When I was 9 years old I wanted to be Martin Luther King Jr. I heard him speak and he moved my soul. Even as a young boy I was captivated by his words, inflection, tone, passion, and vision. MLK symbolized everything I wanted to be.
My mother told me about segregation and racism against African-Americans in our country. As a college student at UC Berkley, she saw first hand the beginning of a revolution to free oppressed people and open the minds of the rich white folks.
I wanted to be like MLK because he oozed freedom — not just for African-Americans but for all human souls. His liberation message was intoxicating. I wanted to be part of his revolution. I wanted to meet the man that inspired my heart, mind and soul.

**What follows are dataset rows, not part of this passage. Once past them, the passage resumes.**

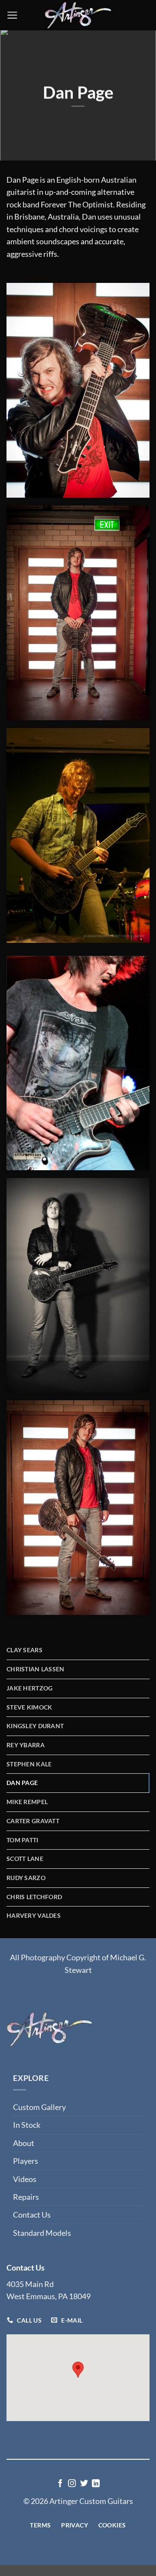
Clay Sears (24, 1650)
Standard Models (42, 2233)
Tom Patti (22, 1840)
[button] (12, 15)
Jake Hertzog (29, 1688)
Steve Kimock (29, 1707)
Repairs (26, 2197)
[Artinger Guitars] (78, 15)
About (23, 2143)
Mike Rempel (27, 1801)
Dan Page (22, 1782)
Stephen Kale (29, 1764)
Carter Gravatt (32, 1821)
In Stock (26, 2125)
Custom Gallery (39, 2107)
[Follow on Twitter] (84, 2484)
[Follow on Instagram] (72, 2484)
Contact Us (32, 2214)
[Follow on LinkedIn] (96, 2484)
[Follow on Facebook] (60, 2484)
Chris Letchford (34, 1896)
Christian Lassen (35, 1669)
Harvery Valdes (33, 1915)
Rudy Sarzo (26, 1877)
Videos (24, 2179)
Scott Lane (24, 1858)
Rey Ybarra (25, 1745)
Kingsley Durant (35, 1725)
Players (25, 2161)
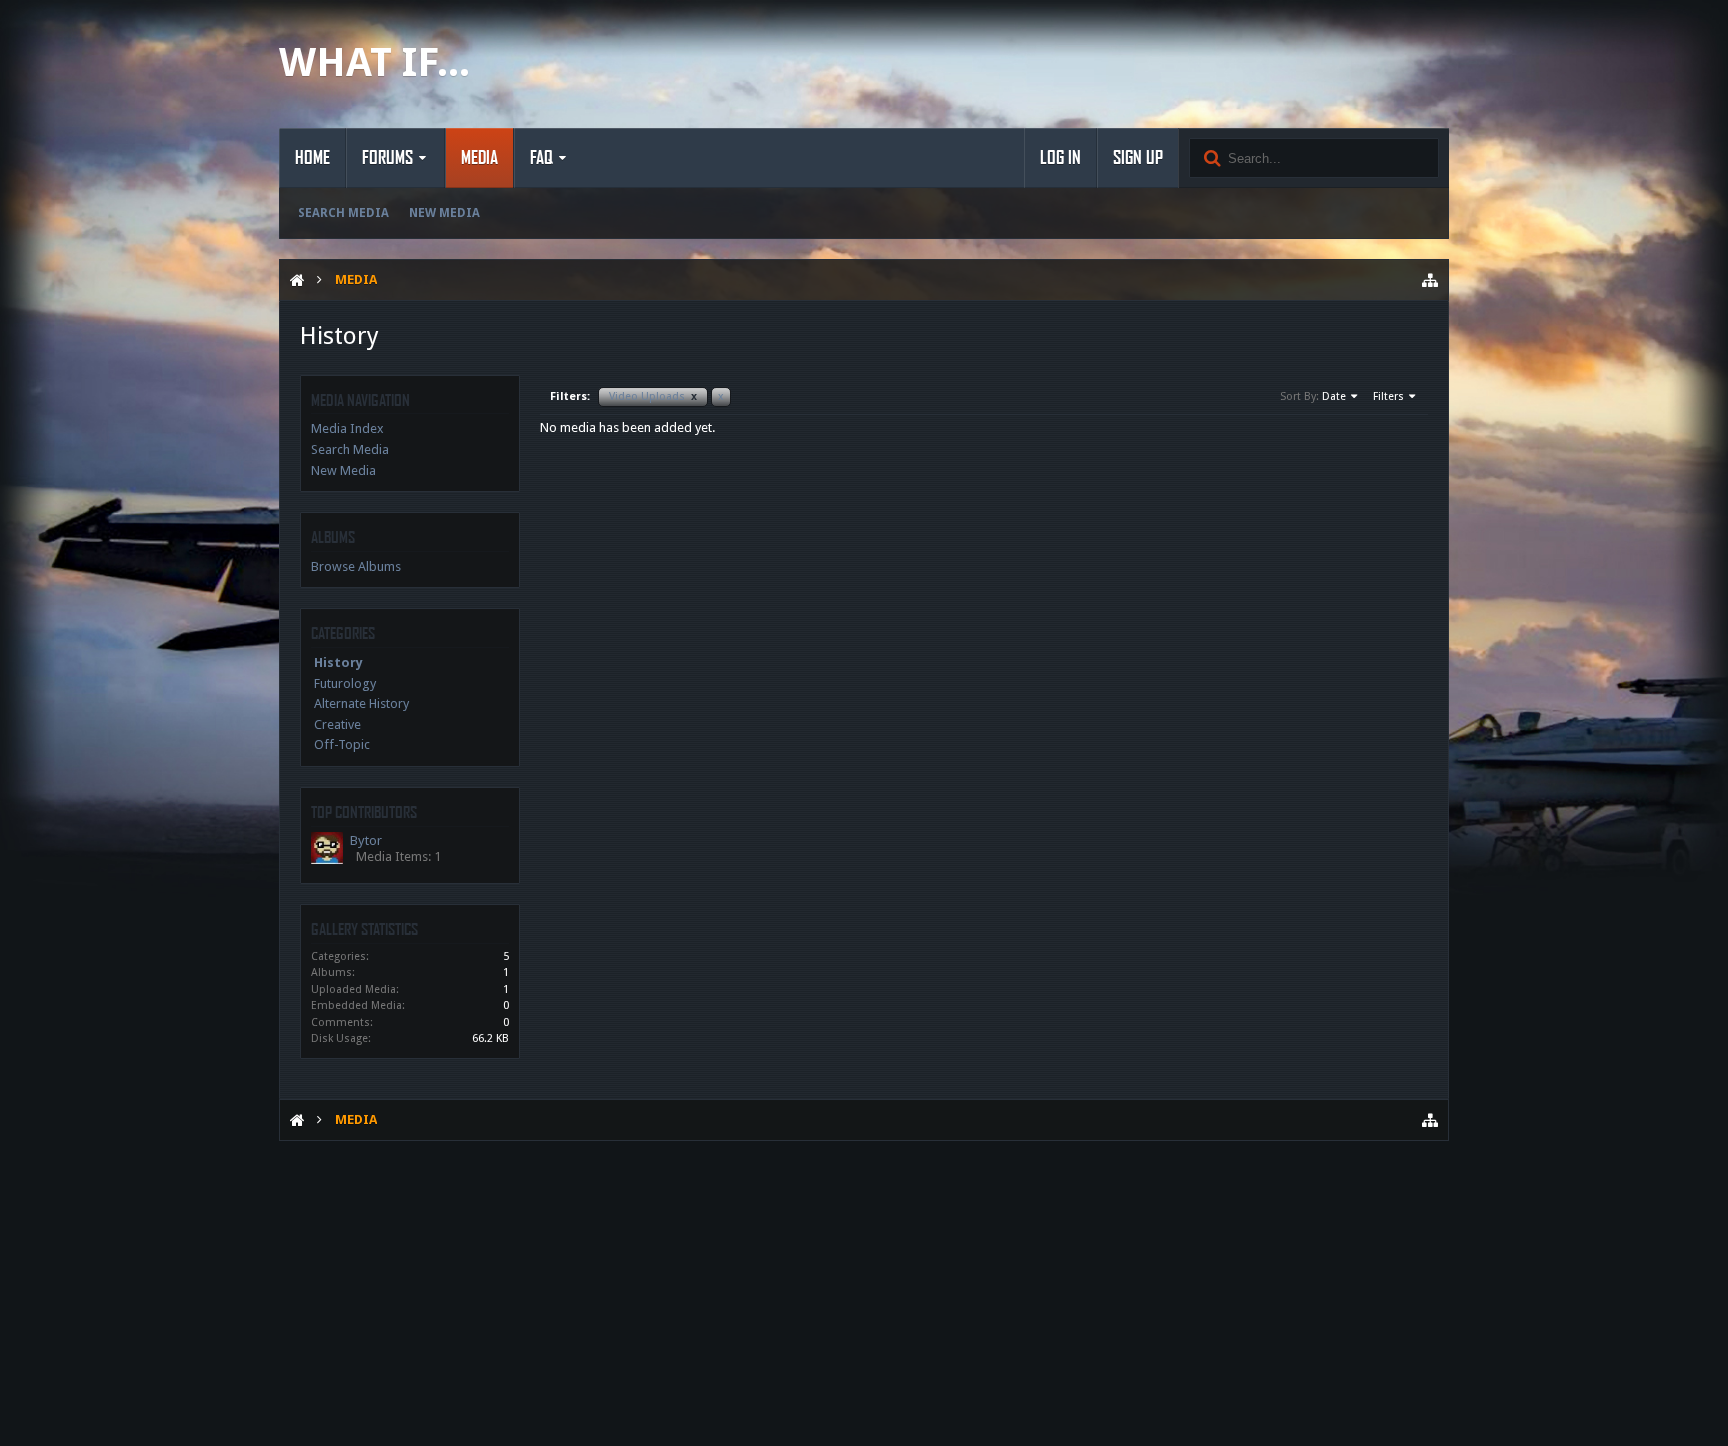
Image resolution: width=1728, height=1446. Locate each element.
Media (479, 158)
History (338, 662)
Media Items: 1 (398, 856)
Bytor (366, 840)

But I had a problem. The man I so admired and wanted to meet was killed a few months after my first birthday. Some guy with a weird name pierced his body with a bullet of hate.
Although I could never meet MLK, my mother said it would be a good thing if I grew up to be like him. He lit the fire of revolution deep in my young heart, I just had to find the cause.
Since then, I’ve always wanted to be like MLK — someone who helps free people. Since then, I’ve always wanted to be like MLK — someone who helps free people. He helped free me. I thank God often for putting people like MLK in this world. MLK was called to free his people and in the process freed a lot of other people.
Around that same time, I grew to love another man MLK talked a lot about — Jesus, the carpenter’s son. I don’t remember the exact moment when I met Jesus but I know MLK was with me.